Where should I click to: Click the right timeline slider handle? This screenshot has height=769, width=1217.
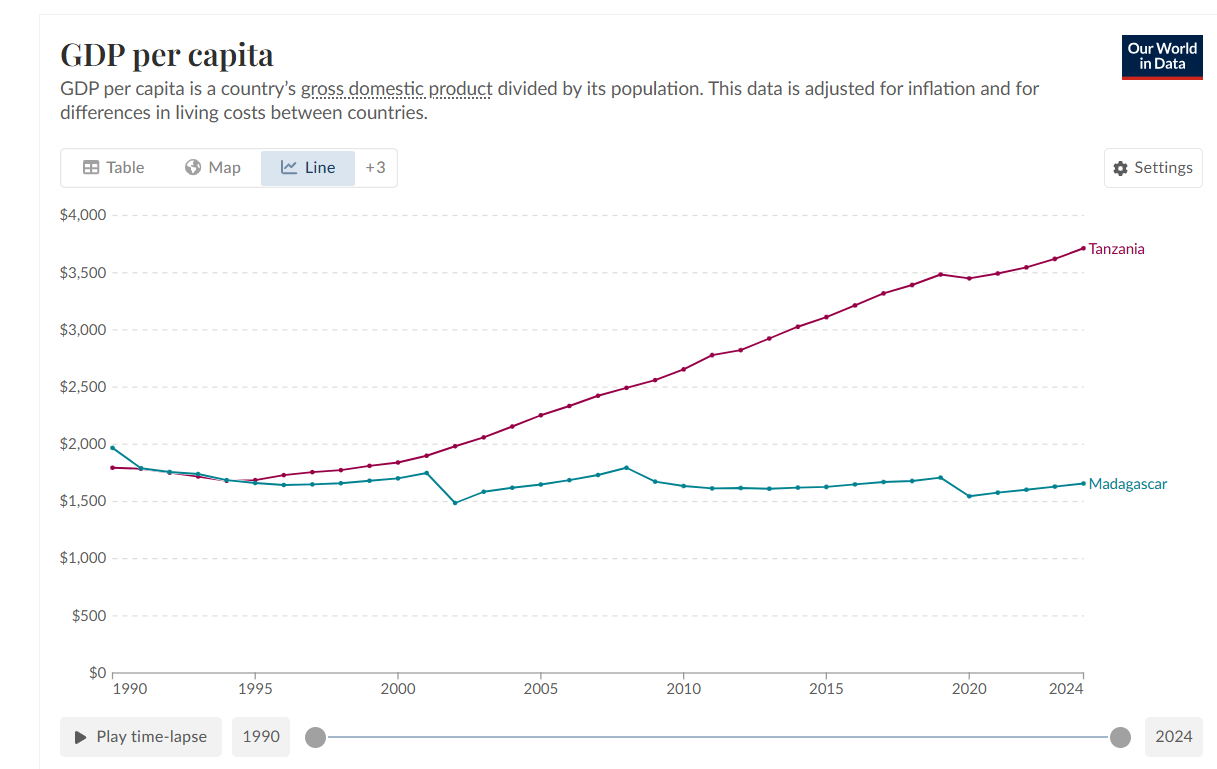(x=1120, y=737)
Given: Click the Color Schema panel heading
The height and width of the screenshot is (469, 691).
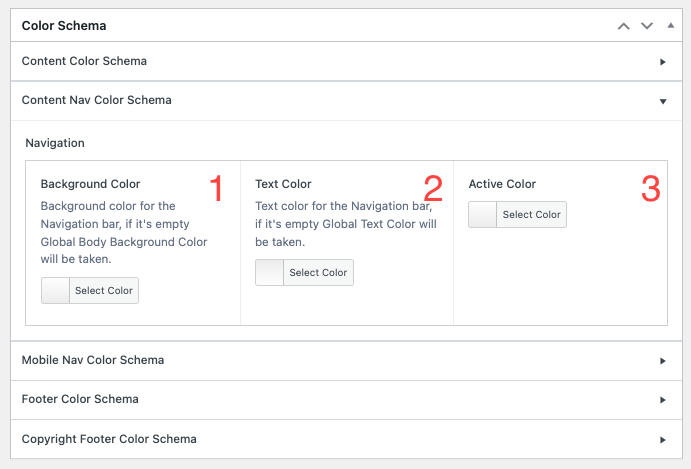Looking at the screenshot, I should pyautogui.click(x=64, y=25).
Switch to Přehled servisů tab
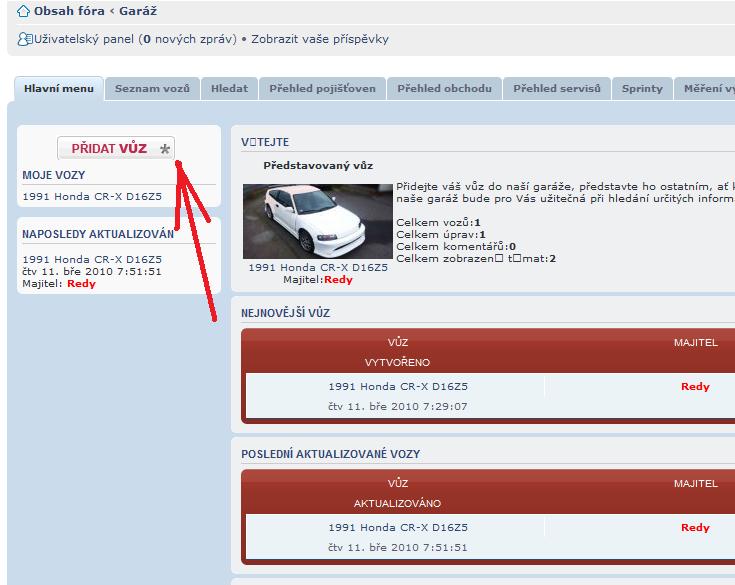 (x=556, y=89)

· · · ·

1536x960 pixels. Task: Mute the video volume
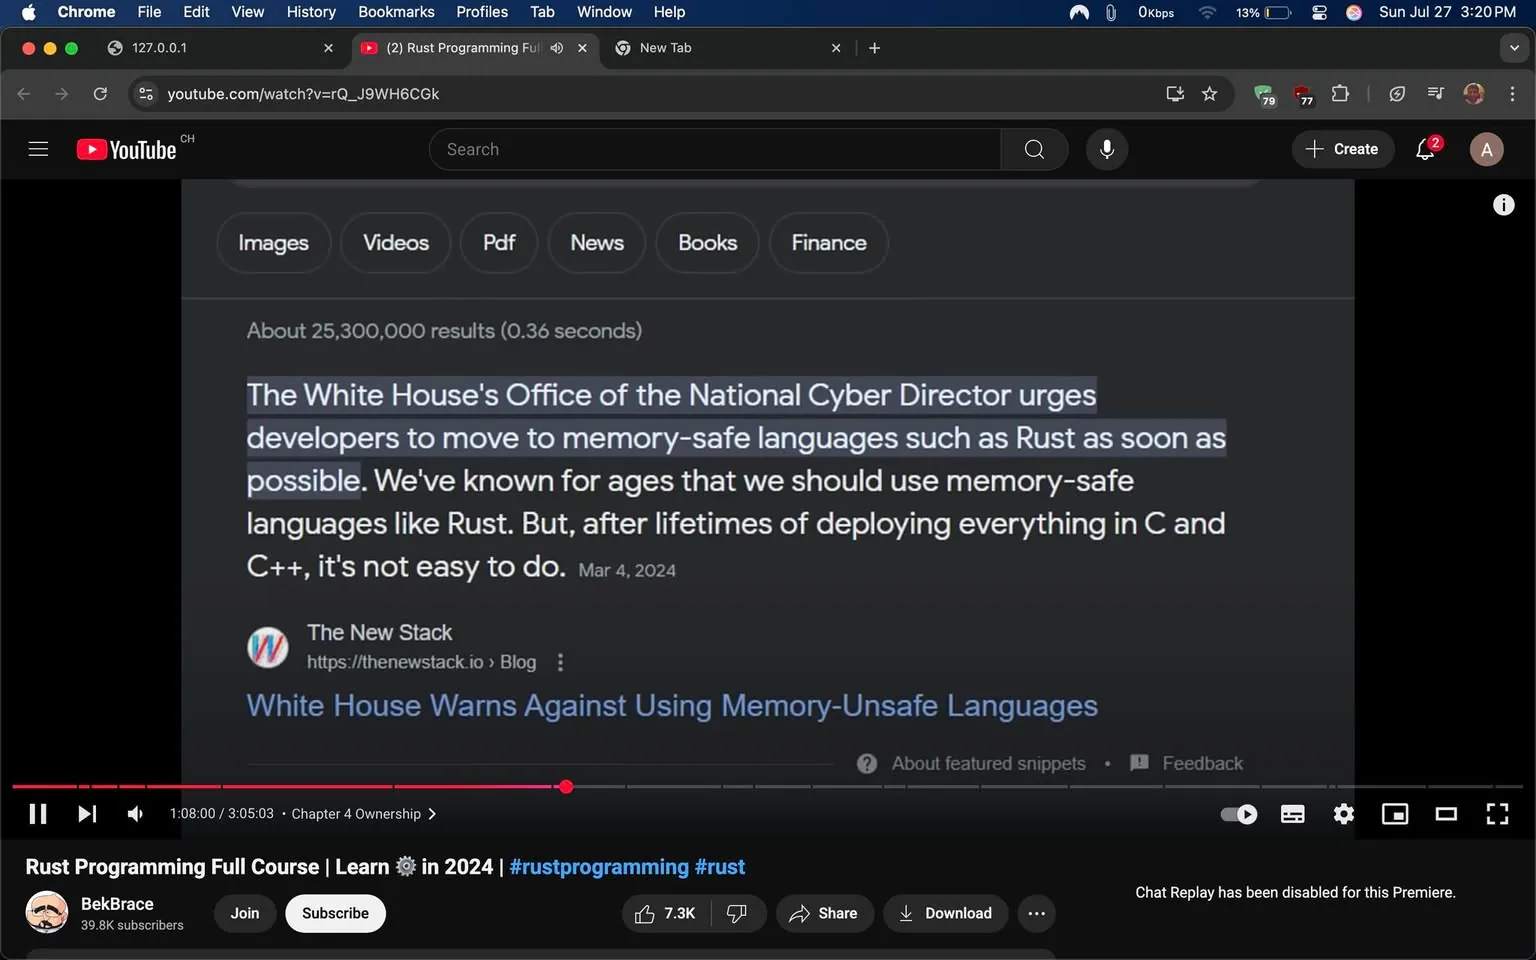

· · · ·

### Given instruction
Copy out each line of the records that contains the word "height".

### Problem solution
Where should I click to: Click the right timeline slider handle? This screenshot has height=769, width=1217.
The height and width of the screenshot is (469, 691).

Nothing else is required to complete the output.